When we study Torah, do you really want to know what is happening?
It is as if we have entered into that romance with God.
We read every word of Torah, listening to its nuances and wondering aloud and in sacred community about its meaning …
It is the same way that we read the email, or listen to the voice mail, or read the text message from our lover and wonder about what he said and she did not say and the way he said it and the pauses when she said it.
What did he mean — “see you on Friday, I guess?”
What kind of message is that?
What does ‘I guess’ mean?
And then you find yourself sitting around listening and re-listening to that voice mail, wondering about all the nuances and tonal qualities.
Why did she type “g2g” in that text message?
I know it means “gotta go,” but is that really the way you type a message like that to someone you claim to love?
If you’ve ever been in love, you know exactly what I mean.
In the Zohar, the cardinal text of Jewish mysticism, the author imagines the Torah Herself (yes, herself — in the Jewish imagination, the Torah is always feminine).

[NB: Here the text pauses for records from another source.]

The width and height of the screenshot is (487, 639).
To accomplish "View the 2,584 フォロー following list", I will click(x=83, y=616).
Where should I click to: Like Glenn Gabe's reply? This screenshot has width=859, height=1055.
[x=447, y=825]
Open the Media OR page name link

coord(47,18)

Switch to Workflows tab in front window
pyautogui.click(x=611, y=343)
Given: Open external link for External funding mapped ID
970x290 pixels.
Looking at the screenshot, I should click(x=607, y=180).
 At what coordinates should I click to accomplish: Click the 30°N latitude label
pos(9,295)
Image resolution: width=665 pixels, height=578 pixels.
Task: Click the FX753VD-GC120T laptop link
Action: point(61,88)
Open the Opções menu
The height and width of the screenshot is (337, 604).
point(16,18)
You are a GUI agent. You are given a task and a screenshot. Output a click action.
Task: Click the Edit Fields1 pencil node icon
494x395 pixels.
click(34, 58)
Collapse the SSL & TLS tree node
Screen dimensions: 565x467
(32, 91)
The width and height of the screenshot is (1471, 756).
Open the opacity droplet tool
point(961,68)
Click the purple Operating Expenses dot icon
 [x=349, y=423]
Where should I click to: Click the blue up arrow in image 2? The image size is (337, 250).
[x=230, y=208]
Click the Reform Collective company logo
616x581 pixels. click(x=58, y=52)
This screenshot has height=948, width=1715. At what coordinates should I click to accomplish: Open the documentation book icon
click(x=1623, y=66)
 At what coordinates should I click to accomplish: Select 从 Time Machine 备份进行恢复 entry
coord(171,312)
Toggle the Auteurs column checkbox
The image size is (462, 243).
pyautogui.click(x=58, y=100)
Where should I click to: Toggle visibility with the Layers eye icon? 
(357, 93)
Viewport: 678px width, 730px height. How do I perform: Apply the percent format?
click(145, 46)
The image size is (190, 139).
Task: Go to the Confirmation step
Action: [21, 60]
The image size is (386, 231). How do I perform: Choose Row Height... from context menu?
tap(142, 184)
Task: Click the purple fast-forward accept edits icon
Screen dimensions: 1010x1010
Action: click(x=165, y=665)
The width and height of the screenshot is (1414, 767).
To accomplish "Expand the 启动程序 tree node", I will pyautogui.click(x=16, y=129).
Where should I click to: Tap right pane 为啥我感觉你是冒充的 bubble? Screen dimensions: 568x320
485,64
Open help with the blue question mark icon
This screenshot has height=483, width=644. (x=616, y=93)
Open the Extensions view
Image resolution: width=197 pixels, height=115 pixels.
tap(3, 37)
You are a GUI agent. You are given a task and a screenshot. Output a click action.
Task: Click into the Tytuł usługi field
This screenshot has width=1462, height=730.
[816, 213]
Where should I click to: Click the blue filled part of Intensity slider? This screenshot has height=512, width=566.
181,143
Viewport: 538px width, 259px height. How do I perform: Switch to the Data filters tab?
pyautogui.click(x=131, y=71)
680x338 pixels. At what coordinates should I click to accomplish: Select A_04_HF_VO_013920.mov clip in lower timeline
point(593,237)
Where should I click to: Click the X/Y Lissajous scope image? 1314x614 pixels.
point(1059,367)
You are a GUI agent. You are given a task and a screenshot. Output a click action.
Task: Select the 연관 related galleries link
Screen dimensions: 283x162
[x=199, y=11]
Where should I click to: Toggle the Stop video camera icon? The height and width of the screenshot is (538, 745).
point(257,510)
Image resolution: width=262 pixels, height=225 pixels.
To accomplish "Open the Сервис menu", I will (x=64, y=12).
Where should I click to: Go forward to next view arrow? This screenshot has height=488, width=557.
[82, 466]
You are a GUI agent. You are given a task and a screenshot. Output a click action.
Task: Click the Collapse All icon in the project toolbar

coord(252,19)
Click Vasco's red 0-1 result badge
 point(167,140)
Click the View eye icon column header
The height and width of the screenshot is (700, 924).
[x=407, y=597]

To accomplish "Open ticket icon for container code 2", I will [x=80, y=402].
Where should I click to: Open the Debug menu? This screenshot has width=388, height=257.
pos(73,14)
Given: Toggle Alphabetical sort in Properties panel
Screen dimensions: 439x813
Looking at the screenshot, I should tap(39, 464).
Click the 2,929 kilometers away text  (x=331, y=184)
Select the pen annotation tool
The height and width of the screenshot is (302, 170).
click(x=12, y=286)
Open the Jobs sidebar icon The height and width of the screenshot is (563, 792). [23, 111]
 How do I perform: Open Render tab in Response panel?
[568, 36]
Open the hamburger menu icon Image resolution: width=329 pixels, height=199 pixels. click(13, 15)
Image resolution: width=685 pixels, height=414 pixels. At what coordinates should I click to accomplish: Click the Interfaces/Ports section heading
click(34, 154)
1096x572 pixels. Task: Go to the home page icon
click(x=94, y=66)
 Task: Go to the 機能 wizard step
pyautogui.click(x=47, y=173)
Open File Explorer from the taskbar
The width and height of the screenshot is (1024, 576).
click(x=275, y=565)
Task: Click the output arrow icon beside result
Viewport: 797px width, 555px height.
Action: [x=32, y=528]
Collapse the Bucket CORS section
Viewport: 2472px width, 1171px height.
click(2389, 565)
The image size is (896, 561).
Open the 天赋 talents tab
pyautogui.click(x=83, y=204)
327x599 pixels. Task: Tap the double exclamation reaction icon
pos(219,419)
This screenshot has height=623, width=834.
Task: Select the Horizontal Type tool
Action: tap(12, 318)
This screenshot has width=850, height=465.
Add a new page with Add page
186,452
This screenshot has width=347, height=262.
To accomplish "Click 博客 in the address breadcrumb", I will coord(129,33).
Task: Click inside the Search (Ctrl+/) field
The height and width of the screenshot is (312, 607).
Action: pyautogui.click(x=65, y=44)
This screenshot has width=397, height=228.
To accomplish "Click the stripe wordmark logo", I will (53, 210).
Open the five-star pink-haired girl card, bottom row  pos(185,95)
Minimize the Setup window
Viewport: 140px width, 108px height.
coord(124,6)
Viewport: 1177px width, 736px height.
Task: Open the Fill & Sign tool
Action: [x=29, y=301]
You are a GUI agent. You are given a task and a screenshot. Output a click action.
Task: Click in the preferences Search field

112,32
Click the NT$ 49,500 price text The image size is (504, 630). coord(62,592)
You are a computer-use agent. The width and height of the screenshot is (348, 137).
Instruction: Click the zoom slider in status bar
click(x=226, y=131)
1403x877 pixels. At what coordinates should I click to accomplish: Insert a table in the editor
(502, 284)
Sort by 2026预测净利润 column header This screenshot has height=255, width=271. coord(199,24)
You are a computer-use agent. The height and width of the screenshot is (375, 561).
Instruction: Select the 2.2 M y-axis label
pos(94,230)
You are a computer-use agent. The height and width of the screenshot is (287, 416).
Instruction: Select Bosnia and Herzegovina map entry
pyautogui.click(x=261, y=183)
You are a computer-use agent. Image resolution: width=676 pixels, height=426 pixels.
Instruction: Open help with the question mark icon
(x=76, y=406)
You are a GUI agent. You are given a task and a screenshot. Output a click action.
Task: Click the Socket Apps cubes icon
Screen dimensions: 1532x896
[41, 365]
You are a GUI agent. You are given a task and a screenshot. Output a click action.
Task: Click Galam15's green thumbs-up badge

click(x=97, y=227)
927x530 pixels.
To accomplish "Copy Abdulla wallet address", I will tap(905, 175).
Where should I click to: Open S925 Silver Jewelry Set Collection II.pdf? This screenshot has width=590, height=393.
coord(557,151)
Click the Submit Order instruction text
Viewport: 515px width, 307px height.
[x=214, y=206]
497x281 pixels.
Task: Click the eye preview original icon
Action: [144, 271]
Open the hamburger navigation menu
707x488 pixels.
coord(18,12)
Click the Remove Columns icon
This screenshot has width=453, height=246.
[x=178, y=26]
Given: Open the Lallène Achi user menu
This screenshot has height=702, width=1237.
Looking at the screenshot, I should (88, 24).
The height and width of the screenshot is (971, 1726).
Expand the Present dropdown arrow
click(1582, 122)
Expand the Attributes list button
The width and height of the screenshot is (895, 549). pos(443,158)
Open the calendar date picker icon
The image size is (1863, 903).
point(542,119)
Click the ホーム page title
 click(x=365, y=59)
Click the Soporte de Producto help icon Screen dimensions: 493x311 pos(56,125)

The Torah is a kind of Rapunzel, waiting coquettishly in her tower while her lover tries to find her and rescue her and even ravish her. Our love affair with Torah is perhaps the closest way that we can understand our love affair with God.
Where did we lose the idea that Judaism is about love?
Our history has bruised us and battered us, and it has forced us to be deaf to our own beautiful traditions.
To quote the late chief rabbi of Great Britain, Lord Rabbi Jonathan Sacks: “Once upon a time, we saw ourselves as the people that God loves. Now, all too many of us define ourselves as the people that the world hates.”
Yes, I am painfully aware of what is happening in the world right now — and especially in this country — with the frightening rise of antisemitism.
But the idea that we are the people whom the world hates is a pathetic distortion of our faith and our fate.
Because, do you know why countless generations of Jews were able to stand up to Jew-hatred?
Because no matter what befell them, they had faith in God’s love.
We still do. Thank you, Shai Held, for bringing that idea back.